Animats 10 June 2025
Someone else pointed out the problem when I suggested, a few days ago, that it would be useful to have a LLM trained on public domain materials for which copyright has expired. The Great Books series, the out of copyright material in the Harvard libraries, that sort of thing.

That takes us back to the days when men were men, women were women, gays were criminals, trannies were crazy, and the sun never set on the British Empire.[1]

[1] https://www.smbc-comics.com/comic/copyright

Ferret7446 12 June 2025
This "problem" is self-contradicting.

If you can distinguish AI content, then you can just do that.

If you can't, what's the problem?

steve_gh 11 June 2025
And this is why the Wayback Machine is potentially the most valuable data on the internet
yodon 10 June 2025
Anyone who thinks their reading skills are a reliable detector of AI-generated content is either lying to themselves about the validity of their detector or missing the opportunity to print money by selling it.

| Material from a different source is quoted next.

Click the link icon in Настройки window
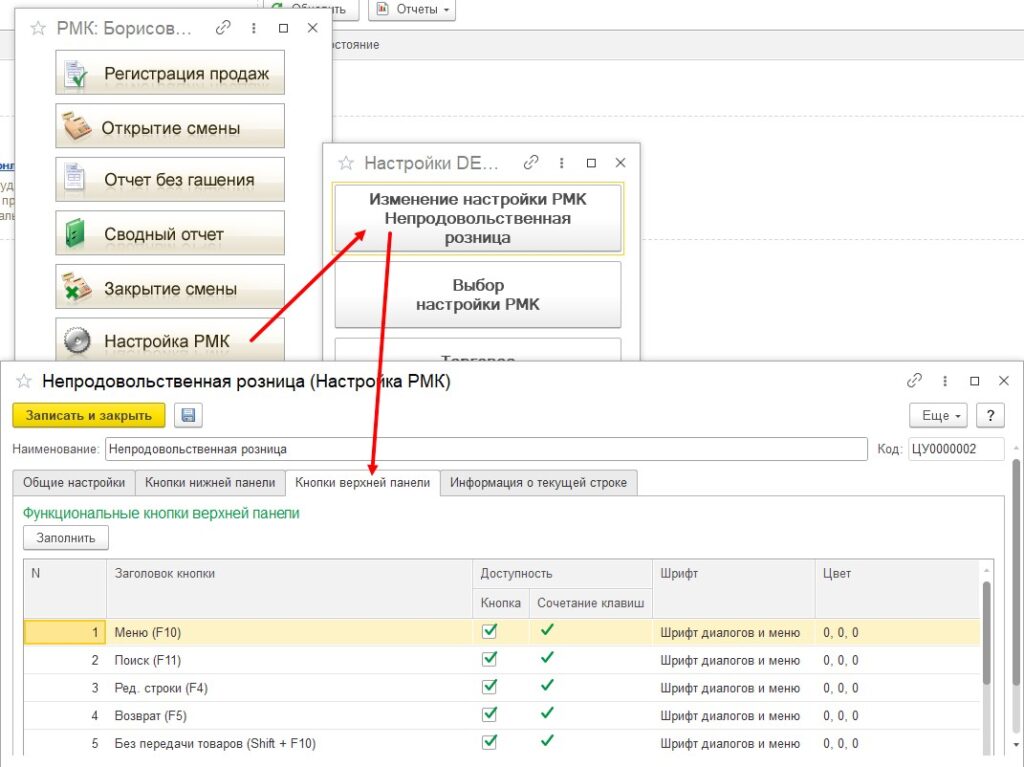The image size is (1024, 767). [532, 163]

I strongly suspect more people are in the first category than the second.

Crontab 10 June 2025
Off topic:

When I see a JGC link on Hacker News I can't help but remember using PopFile on an old PowerMac - back when Bayesian spam filters were becoming popular. It seems so long ago but it feels like yesterday.

blt 11 June 2025
tangentially, does anyone know a good way to limit web searches to the "low-background" era that integrates with address bar, OS right-click menus, etc? I often add a pre-2022 filter on searches manually in reaction to LLM junk results, but I'd prefer to have it on every search by default.
mclau157 10 June 2025
is this not just www.archive.org ?
vouaobrasil 10 June 2025
Like the idea but I'm not about to create a Tumblr account.